» SUPPLIED TEXT
Kwame was scoring on the block, fighting for rebounds and he blocked a couple shots . He was our most active bigman today when Etan was fumbling the ball and getting other shots blocked and JJ and Ruffin gave us nothing. 

Kwame had an obvious match-up advantage. He was having his way wioth Davis, Croshere and Pollard yet he didn't play until the last 3 seconds of the 4th. 

Kwame hasn't always played well and been as active partly because of injury partly because of just lazy effort but today he was very effective. 

Yet like the GSW game he was not used and the game fell apart. 

After the game EJ stumbled over his words to explain it. 

Not the only foul up EJ made. How in the hell do you draw up the final play and give Damone Brown a 10 day guy the last shot. Arenas, Hughes or even Dixon should have been given the last shot. EJ did this awhile ago in another game where profit took the last shot. They shouldn't even be coming anywhere near the ball at the end you gotta force the ball to Arenas at that point. 

Not gonna lay any blame at the feet of Hughes. He took bad shots as usual but he was gutting it out on a sore elbow. He was getting steals and putting his elbow in harms way getting to the line. Not gonna rip players playing with heart giving effort when injured. 

Our perimeter defense is whats caused us to lose this game along with EJ's coaching. Arenas was lost defensively floating around and not finding Gill and Johnson. Other times Dixon got confused and screened out, his man defense is just terrible if he gets picked he never recovers and gets back into the play.

» REQUIRED TASKS
a) In the forum post about the game, which player was getting steals while playing on a sore elbow?
b) According to the forum post about the game, which players was Kwame having his way with?
c) Carry on the forum post about the game from its last sentence.

[Entries for locating words and elements]

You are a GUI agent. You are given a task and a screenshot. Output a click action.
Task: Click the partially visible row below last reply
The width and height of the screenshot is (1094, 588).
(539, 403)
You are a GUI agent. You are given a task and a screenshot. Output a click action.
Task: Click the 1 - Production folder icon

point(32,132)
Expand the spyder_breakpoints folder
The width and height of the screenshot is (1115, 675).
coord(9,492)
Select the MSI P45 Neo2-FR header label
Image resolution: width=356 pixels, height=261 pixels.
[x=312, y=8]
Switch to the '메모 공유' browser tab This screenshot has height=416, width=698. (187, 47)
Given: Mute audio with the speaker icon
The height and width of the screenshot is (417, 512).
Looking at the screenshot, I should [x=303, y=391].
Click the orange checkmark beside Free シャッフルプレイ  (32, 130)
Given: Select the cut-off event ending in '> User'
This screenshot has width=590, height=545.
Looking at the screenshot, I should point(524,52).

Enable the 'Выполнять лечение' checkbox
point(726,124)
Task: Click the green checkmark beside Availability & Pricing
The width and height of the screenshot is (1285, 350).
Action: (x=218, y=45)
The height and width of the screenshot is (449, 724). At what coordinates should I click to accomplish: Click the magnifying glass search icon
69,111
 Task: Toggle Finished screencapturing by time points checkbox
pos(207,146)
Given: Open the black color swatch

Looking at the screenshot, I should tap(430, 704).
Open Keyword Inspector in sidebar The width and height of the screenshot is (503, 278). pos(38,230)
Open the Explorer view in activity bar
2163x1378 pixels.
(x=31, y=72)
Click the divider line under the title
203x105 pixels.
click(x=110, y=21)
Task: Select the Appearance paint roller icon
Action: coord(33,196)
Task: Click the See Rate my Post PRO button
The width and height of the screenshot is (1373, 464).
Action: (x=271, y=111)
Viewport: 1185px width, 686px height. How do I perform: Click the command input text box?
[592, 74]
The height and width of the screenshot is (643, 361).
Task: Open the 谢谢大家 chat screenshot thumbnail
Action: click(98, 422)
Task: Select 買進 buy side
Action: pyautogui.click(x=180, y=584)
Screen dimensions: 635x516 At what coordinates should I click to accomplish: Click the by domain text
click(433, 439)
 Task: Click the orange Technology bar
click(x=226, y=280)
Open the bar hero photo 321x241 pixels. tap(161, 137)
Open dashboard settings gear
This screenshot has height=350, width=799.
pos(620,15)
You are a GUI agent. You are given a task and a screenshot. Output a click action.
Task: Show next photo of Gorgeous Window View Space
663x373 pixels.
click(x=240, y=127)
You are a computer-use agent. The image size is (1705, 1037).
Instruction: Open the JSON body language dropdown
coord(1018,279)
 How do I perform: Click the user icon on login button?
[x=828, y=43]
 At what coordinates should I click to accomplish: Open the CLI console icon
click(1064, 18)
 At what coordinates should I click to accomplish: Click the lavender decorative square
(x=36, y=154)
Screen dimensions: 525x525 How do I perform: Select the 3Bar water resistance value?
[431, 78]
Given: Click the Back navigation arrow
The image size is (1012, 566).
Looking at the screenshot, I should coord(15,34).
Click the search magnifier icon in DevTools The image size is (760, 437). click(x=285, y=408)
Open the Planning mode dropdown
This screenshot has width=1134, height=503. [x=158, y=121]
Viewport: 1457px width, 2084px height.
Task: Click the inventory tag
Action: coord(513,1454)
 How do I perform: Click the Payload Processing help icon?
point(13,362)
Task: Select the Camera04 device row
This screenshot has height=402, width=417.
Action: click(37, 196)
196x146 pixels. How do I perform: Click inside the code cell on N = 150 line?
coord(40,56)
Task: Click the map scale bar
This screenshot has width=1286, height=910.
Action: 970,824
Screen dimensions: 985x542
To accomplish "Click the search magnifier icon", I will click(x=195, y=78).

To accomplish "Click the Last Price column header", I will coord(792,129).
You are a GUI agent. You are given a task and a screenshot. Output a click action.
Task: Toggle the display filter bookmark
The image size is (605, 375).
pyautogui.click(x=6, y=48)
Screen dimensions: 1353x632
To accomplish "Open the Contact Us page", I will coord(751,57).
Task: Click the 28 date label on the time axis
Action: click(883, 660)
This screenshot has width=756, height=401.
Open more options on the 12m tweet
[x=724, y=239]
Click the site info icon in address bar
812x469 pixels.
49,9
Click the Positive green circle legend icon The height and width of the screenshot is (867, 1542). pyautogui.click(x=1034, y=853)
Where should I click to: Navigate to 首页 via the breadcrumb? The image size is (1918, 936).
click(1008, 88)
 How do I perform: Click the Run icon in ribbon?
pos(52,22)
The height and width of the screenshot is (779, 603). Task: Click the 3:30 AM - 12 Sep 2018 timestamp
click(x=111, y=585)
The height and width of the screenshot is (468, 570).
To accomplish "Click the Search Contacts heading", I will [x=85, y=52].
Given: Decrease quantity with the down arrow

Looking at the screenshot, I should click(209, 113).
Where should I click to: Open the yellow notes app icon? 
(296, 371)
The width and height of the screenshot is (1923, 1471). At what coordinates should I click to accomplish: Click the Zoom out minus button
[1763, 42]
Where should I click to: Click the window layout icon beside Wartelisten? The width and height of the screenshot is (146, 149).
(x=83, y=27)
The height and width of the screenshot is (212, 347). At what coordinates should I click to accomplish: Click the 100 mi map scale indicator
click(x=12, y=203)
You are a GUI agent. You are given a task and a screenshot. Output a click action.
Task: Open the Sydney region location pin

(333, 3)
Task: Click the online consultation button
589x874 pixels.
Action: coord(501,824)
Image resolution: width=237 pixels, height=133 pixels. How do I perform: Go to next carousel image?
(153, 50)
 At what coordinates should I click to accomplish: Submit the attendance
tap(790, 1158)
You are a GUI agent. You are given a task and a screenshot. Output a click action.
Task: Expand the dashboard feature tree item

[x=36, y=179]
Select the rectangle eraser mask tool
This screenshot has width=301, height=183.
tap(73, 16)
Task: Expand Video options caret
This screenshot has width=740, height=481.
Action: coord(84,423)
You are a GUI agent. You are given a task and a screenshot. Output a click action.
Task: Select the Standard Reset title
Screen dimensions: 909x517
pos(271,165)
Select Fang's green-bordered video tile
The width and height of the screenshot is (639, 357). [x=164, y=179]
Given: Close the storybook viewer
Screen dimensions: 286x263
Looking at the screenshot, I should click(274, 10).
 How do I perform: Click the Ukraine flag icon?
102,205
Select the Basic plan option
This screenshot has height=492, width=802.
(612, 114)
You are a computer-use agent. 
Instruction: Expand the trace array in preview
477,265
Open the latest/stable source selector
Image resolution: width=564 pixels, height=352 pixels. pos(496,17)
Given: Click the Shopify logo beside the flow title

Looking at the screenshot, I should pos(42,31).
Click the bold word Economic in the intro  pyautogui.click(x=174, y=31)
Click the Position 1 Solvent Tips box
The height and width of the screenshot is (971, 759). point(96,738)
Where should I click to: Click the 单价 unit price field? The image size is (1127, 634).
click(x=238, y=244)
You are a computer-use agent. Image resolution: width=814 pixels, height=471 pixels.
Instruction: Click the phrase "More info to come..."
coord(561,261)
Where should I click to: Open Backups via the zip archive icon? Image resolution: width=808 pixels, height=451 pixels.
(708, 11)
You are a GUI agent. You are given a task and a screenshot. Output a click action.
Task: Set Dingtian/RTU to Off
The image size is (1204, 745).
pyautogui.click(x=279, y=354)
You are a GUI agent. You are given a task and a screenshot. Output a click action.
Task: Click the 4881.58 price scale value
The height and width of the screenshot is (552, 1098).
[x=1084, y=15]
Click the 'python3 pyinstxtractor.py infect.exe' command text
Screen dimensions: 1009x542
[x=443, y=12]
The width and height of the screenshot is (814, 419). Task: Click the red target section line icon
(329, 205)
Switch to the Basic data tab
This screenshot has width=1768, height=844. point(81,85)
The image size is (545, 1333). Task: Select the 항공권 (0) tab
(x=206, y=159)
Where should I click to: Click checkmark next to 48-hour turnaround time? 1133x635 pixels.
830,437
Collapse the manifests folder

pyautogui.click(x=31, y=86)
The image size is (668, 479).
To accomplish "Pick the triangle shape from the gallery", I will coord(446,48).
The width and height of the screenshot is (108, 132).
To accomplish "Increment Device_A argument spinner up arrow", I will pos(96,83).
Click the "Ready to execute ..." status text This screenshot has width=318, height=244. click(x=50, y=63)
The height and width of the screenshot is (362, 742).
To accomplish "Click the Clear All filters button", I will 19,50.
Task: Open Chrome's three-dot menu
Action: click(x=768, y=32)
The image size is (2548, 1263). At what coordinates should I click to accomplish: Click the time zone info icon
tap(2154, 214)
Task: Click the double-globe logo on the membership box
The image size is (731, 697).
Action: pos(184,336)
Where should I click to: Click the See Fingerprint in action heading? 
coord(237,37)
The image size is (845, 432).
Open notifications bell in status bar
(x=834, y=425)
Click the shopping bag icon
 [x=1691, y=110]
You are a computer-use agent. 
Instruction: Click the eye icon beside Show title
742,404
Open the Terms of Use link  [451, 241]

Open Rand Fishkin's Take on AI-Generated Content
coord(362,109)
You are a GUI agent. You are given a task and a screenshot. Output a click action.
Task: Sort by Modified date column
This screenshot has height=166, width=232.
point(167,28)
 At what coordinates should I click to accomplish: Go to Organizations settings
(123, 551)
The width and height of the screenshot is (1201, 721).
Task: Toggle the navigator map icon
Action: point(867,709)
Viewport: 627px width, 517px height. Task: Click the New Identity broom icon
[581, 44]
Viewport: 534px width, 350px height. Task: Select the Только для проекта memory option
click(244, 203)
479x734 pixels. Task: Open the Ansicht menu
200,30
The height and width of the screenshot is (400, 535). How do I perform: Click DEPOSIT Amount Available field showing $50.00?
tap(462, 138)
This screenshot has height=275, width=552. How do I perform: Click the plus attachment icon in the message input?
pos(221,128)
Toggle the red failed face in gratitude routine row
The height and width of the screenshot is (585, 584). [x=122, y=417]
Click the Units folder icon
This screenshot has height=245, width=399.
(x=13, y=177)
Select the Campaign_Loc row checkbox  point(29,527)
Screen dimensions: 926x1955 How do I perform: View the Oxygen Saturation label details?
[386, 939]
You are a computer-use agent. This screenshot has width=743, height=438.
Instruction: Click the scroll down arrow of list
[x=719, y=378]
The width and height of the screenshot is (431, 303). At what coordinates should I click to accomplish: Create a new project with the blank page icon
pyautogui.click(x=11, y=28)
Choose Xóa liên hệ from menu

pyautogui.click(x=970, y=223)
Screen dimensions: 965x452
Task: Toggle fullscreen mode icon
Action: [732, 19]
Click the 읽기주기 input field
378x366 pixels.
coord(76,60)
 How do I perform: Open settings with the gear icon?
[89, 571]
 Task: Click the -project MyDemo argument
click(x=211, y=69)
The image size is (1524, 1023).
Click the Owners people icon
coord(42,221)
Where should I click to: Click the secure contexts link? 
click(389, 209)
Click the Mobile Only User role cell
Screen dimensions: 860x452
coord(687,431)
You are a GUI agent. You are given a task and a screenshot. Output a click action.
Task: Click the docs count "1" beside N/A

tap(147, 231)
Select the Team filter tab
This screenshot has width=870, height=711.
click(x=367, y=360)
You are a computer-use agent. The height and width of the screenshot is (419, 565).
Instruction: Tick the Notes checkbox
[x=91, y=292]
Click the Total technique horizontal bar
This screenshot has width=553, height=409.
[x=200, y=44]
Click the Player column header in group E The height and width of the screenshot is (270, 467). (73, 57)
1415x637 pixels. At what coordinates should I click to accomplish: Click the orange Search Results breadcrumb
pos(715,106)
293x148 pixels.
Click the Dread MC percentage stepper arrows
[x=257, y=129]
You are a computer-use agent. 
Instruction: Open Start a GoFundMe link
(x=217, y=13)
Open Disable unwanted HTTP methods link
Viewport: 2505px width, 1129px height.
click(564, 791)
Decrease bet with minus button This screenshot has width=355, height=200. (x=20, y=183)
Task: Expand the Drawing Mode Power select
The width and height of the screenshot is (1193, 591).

» ANSWERS FOR THIS EXERCISE
a) Hughes

b) Davis, Croshere, Pollard

c)
Our perimeter defense was laughable giving up that many 3's and open looks. 

This game disgusts me because we should have won. EJ's faulty coaching cost us this game. Had he played Kwame we probably would have won going away. We missed his screens, rebounding and scoring. The Pacers defense was affected by his presence. 

They sorta jammed Arenas after he went out. 

And for JJ to have played the whoe 4th quarter is laughable. He was messing up on both ends on one possesion he got stripped, and on defense he stumbled into his man and gave the Pacers free throws on the other end. 

JJ is terrible and seems to be getting worse every game and yet he played the 4th quarter instead of the more effective Kwame. 

EJ cost us another game with bad decisions. 

Most of the fans leaving the arena were saying the same damn, thing a bunch of us were talking and couldn't understand it. 

Incredible.


----------



## jazzy1 (Jul 16, 2002)

One on One said:


> This game wasn't on TV so I can't say for certain, but I'd bet Kwame probably failed to box someone out, failed to rotate on D, or something along those lines, and got benched. If he's going to be lazy, we'd be better off going small ball.


I was there none of that occured his last play he was fighting for postion and got fouled and made some free throws.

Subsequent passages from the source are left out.